Class A Ordinary Shares Subject to Possible Redemption
We account for our ordinary shares subject to possible redemption in accordance with the guidance in Accounting Standards Codification ("ASC") Topic 480 "Distinguishing Liabilities from Equity." Ordinary shares subject to mandatory redemption (if any) is classified as a liability instrument and is measured at fair value. Conditionally redeemable ordinary shares (including ordinary shares that feature redemption rights that are either within the control of the holder or subject to redemption upon the occurrence of uncertain events not solely within our control) is classified as temporary equity. At all other times, ordinary shares is classified as shareholders' equity. Our ordinary shares feature certain redemption rights that is considered to be outside of our control and subject to the occurrence of uncertain future events.

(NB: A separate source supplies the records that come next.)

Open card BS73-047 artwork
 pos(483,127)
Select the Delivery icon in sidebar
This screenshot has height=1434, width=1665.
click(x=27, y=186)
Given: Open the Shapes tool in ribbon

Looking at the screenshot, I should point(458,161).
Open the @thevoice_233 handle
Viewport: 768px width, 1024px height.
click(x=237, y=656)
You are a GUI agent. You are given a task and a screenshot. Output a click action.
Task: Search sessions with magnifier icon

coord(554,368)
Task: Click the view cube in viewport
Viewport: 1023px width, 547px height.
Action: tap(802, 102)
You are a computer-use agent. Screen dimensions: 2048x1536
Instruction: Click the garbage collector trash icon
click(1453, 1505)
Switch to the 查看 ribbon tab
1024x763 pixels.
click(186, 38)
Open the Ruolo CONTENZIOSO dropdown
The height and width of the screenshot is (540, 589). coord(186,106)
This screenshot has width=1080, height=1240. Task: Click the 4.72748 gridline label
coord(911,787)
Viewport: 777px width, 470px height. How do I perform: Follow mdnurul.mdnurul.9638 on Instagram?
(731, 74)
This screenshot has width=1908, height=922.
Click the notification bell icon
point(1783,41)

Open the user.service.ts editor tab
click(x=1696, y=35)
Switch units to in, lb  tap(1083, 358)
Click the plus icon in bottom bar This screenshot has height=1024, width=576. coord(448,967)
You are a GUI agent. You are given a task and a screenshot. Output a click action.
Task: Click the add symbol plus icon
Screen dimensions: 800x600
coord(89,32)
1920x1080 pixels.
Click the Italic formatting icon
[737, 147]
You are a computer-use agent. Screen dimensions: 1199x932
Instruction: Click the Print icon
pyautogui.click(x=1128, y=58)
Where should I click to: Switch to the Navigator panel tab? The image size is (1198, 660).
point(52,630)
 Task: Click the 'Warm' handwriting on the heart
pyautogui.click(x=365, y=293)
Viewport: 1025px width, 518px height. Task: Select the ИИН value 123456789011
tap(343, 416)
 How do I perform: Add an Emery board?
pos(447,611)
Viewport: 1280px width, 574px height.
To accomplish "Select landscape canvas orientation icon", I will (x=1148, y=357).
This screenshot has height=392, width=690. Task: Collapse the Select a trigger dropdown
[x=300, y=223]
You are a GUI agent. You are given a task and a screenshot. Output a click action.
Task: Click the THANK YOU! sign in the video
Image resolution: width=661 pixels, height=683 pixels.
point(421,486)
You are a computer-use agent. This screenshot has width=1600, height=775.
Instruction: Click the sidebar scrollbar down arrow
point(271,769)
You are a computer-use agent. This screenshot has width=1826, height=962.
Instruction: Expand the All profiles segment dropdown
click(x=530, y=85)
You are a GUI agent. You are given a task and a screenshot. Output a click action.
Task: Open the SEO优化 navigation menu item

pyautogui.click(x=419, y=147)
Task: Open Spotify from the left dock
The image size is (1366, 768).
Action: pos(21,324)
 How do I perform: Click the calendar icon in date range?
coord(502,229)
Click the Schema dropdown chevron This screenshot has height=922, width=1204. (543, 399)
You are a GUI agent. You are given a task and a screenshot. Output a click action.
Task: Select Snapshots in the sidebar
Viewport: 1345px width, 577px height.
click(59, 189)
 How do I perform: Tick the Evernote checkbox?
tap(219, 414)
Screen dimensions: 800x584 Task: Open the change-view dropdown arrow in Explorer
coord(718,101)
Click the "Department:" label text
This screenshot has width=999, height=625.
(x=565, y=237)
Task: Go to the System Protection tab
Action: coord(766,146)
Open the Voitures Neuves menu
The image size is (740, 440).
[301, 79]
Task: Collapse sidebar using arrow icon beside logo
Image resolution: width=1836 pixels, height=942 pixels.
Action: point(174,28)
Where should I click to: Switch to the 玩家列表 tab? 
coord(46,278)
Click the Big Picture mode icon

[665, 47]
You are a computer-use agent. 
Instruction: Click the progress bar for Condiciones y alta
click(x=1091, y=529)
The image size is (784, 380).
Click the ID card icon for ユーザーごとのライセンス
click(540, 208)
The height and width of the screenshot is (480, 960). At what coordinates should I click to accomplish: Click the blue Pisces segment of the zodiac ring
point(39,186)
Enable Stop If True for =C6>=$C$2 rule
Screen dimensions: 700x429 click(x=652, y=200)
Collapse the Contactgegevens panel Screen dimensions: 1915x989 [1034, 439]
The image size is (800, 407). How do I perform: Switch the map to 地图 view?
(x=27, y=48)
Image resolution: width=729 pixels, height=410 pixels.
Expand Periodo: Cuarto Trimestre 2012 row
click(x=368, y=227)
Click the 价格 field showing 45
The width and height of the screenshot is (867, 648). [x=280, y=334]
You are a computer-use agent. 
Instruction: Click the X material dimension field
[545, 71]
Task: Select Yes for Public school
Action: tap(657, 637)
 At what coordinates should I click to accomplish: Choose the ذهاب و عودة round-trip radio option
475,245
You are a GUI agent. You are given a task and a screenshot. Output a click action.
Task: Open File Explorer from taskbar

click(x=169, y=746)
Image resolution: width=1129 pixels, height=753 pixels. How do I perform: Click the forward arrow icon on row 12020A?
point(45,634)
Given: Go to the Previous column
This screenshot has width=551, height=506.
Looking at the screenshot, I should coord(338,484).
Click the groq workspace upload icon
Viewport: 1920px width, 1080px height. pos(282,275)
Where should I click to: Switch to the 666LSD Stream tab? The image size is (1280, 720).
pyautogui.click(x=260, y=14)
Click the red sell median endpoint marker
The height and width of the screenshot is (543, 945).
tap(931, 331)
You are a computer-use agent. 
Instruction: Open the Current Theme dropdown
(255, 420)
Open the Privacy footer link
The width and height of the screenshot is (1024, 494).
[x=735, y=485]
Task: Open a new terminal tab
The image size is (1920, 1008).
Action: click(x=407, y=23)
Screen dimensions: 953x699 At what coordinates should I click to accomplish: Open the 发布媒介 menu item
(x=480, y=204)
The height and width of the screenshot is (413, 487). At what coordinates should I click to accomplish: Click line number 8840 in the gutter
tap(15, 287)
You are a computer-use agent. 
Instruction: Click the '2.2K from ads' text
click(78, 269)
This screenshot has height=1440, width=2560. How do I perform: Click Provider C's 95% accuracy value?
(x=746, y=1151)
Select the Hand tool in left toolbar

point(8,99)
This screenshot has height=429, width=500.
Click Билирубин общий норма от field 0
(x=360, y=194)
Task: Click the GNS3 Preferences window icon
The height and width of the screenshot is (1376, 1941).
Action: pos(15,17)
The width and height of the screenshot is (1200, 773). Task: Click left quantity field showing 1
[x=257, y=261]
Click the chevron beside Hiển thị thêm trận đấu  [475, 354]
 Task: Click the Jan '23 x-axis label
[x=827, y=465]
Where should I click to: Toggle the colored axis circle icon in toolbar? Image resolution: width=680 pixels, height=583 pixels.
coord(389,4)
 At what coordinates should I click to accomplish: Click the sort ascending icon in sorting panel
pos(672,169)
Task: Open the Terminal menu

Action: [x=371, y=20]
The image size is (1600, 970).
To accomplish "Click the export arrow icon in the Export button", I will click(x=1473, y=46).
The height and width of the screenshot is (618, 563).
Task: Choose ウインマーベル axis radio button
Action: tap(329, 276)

Net Income (Loss) Per Ordinary Share
We apply the two-class method in calculating earnings per share. Net income per ordinary share, basic and diluted for Class A redeemable ordinary shares is calculated by dividing the interest income earned on the Trust Account by the weighted average number of Class A redeemable ordinary shares outstanding since original issuance. Net loss per common share, basic and diluted for Class B non-redeemableordinary shares is calculated by dividing the net income (loss), less income attributable to Class A redeemable ordinary shares, by the weighted average number of Class B non-redeemable ordinary shares outstanding for the periods presented.
Recent Accounting Standards
Management does not believe that any recently issued, but not yet effective, accounting standards, if currently adopted, would have a material effect on our unaudited condensed financial statements.